• SOURCE EXTRACT:

────────

I met a woman at the dog park the other day and we got to talking about yoga, meditation, “mindfulness” and, really, what brings us peace.  I know, pretty intense for a conversation at the dog park, but that’s the beauty of the random conversations I strike up with the other dog-owners who seek out the beautiful oasis of a park where I bring my dog.

This woman is a former professional ballet dancer and I could tell the moment I met her that she has an extraordinary sense of presence.  She spoke of how her husband is very into meditation and yoga as a path to his own inner peace and is always telling her she should go to yoga classes.  She explains to me that she has tried a few yoga asana classes and they were “disastrous” for her.  She didn’t like the heat, she didn’t like the approach, she didn’t like the way it made her body feel and she didn’t like the perceived competition in the room.  She felt the opposite of peaceful.

Now this is a woman who, as a dancer, is schooled in body awareness and knows what does and does not work for her body.  She gave it the old college try and, knowing herself, decided that yoga classes were not the way for her to access inner peace.  She then segued into a story about how she had gone to temple the previous weekend of Yom Kippur.  It was a spiritual endeavor, but ended up filling her spirit with dread.  She saw too many people she knew, there was too much “going on,” which she felt diverted her from accessing her own spirituality.  So she left services early and drove to the sanctuary of a Greek Orthodox church (I think, though it may have been a monastery) where her mother-in-law was buried and where she had spent lots of meaningful time with her mother-in-law in the past.  She lit a candle and was immediately soothed by the peace and serenity of the sanctuary, and immediately felt a connection to the divine.  It was in that moment and that space that she found a sense of inner peace and was able to connect with her own spirituality, outside the confines of her own religion.

I tell this story because this woman and her story embodied a sense of mindfulness and frank self-awareness that I don’t often encounter in our culture.  As I embark on teaching a Yoga and Mindfulness for Leaders & Executives course to a group of women at Simmons School of Management next week, I started thinking about the “shoulds” that are shoved down our throats in American culture.

How many people are told by well-meaning friends and family members that they should go to a yoga class or they should meditate?  I know I’m guilty of should-ing at times.  As a yogini, I truly believe that yoga (including meditation) is a genuine path toward the goal of stilling the whirling thoughts in one’s mind in order to see clearly and find some sort of inner peace and stability.

────────

• PROMPT:
Rewrite the part of the passage on finding inner peace that opens with the words containing "I met a woman" and closes with "bring my dog.", changing "dog park" to "dog run" throughout. The listing comes from a different source than the passage on finding inner peace.

• DATASET EXCERPT:
────────

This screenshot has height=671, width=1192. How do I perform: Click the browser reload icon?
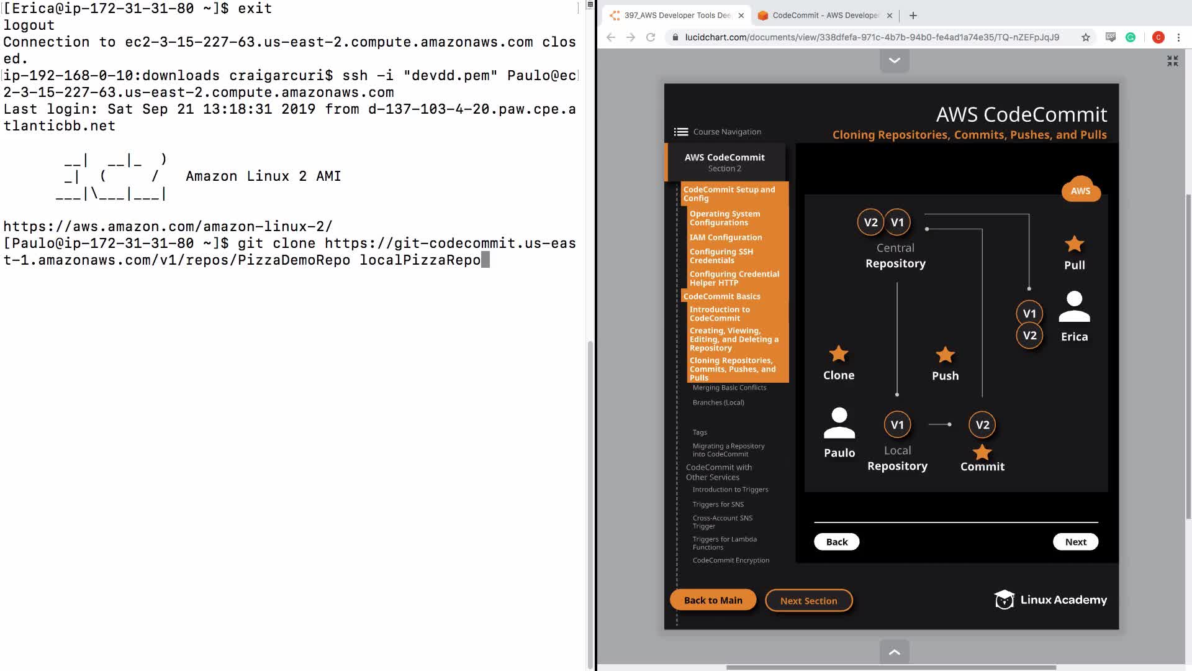click(651, 37)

────────

• OUTPUT:
I met a woman at the dog run the other day and we got to talking about yoga, meditation, “mindfulness” and, really, what brings us peace.  I know, pretty intense for a conversation at the dog run, but that’s the beauty of the random conversations I strike up with the other dog-owners who seek out the beautiful oasis of a park where I bring my dog.